Dans ses conclusions, Melchior Wathelet défend la Cour contre les insinuations des eurosceptiques, qui accusent la juridiction de favoriser l’extension des pouvoirs de l’Union européenne plutôt que de veiller au respect des compétences des Etats membres. Il cite plusieurs affaires où la Cour rejette une interprétation extensive des pouvoirs des institutions européennes. Ce fut le cas par exemple en 1996, lorsqu’elle émit un avis interdisant aux institutions communautaires de décider de l’adhésion de la Communauté européenne à la Convention européenne des droits de l’homme (CEDH). « En 1993, j’étais président du Conseil des ministres de la Justice de l’Union européenne. Plusieurs Etats étaient favorables à l’adhésion de l’UE à cette Convention. Les Anglais étaient contre. Pour faire progresser le dossier, nous avons demandé à la Cour de justice si les institutions communautaires pouvaient décider de l’adhésion de l’UE à la CEDH. Elle a répondu en 1996 qu’il s’agissait d’une matière de niveau « constitutionnel », qui nécessitait donc une modification des traités, qui est du seul ressort des Etats. Dans le Traité de Lisbonne, les Etats ont ainsi inséré un article stipulant que l’UE allait adhérer à la CEDH ». Après l’entrée en vigueur du Traité de Lisbonne (2009), des négociations entre les pays membres du Conseil de l’Europe et de l’Union européenne ont abouti à un projet d’accord d’adhésion de l’UE à la CEDH. La Cour de Justice a reçu en juillet 2013 une nouvelle demande d’avis concernant cette adhésion. L’audience s’est tenue en mai de cette année, l’avis devrait donc logiquement être rendu prochainement.

Vers plus d’efficacité

Le règlement de procédure de la Cour a été modifié en 2012 afin d’améliorer l’efficacité de la juridiction. « Dans certaines procédures, si elle s’estime suffisamment éclairée, la Cour peut décider qu’il n’y aura pas d’audience et se limiter à une procédure écrite pour aller plus vite, sans devoir inviter à Luxembourg les avocats issus des 28 Etats membres, explique Melchior Wathelet.
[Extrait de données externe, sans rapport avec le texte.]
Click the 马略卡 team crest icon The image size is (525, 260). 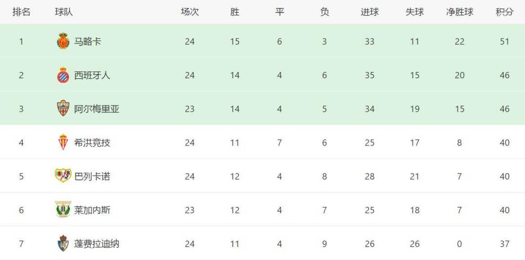tap(63, 41)
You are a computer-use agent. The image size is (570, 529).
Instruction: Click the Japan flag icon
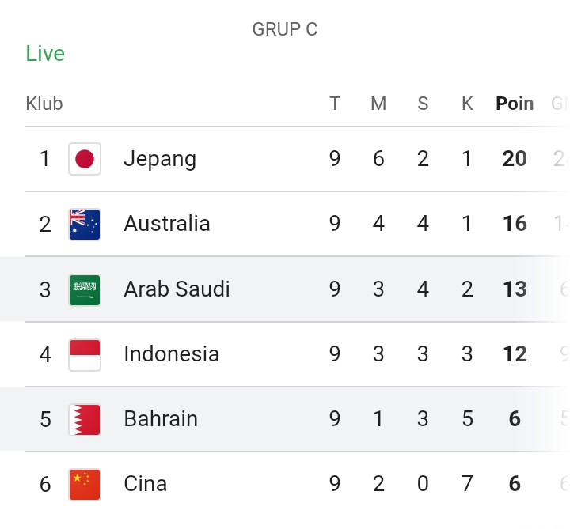[x=85, y=159]

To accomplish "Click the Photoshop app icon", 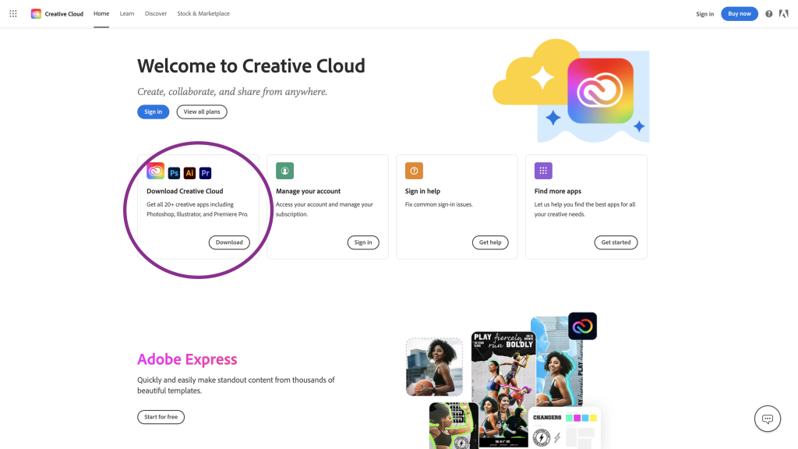I will [x=174, y=173].
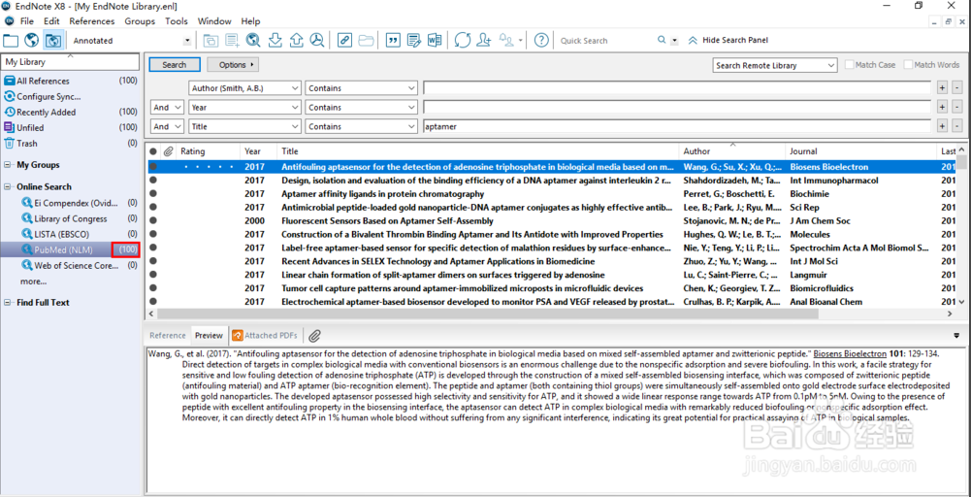The width and height of the screenshot is (971, 497).
Task: Switch to Local Library Mode folder icon
Action: point(11,40)
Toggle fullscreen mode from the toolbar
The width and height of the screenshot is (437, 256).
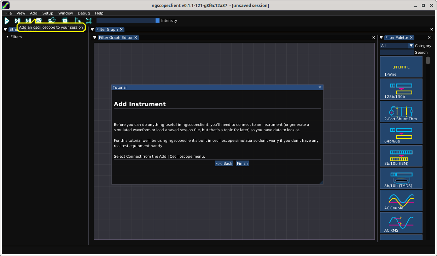point(89,21)
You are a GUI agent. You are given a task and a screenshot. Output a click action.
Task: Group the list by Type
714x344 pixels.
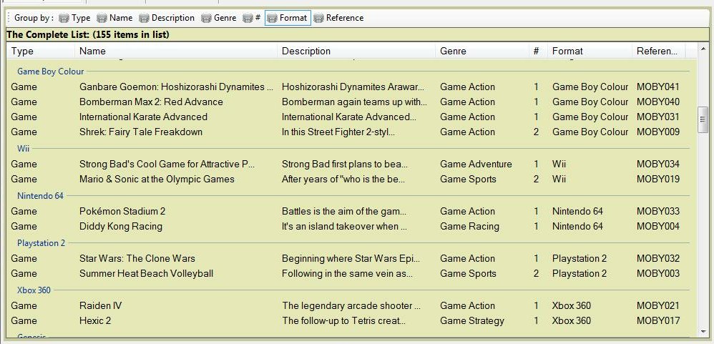click(74, 18)
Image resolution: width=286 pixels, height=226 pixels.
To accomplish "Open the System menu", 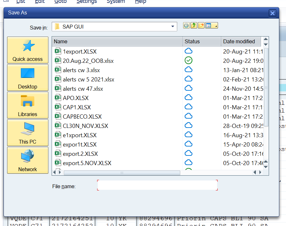I will 115,2.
Elle recourt aussi désormais à des procédures d’urgence, par exemple si un juge national lui pose une question dans une affaire où une personne se trouve en détention ».

Selon Melchior Wathelet, d’autres réformes seraient nécessaires pour améliorer la Cour de justice, notamment en ce qui concerne le mandat des juges. Alors que les juges en charge de l’application du droit national sont nommés à vie, ceux nommés par leur gouvernement à la Cour de justice ne le sont que pour une durée de six ans. « Pour être complètement indépendants, ils devraient être nommés à vie car leur carrière dépend quelque part de ceux qui les ont nommés et qui vont éventuellement les renommer ». Dans les conclusions de son ouvrage, l’avocat général ne se berce guère d’illusions quant à une évolution prochaine à ce niveau : « Ce n’est probablement pas avant longtemps qu’on connaîtra à la Cour de Justice de l’Union européenne des juges ou des avocats généraux nommés à vie (…). Il y a toujours eu au niveau international une volonté des Etats de garder une certaine mainmise sur les juges internationaux par la limitation dans le temps de leur mandat ».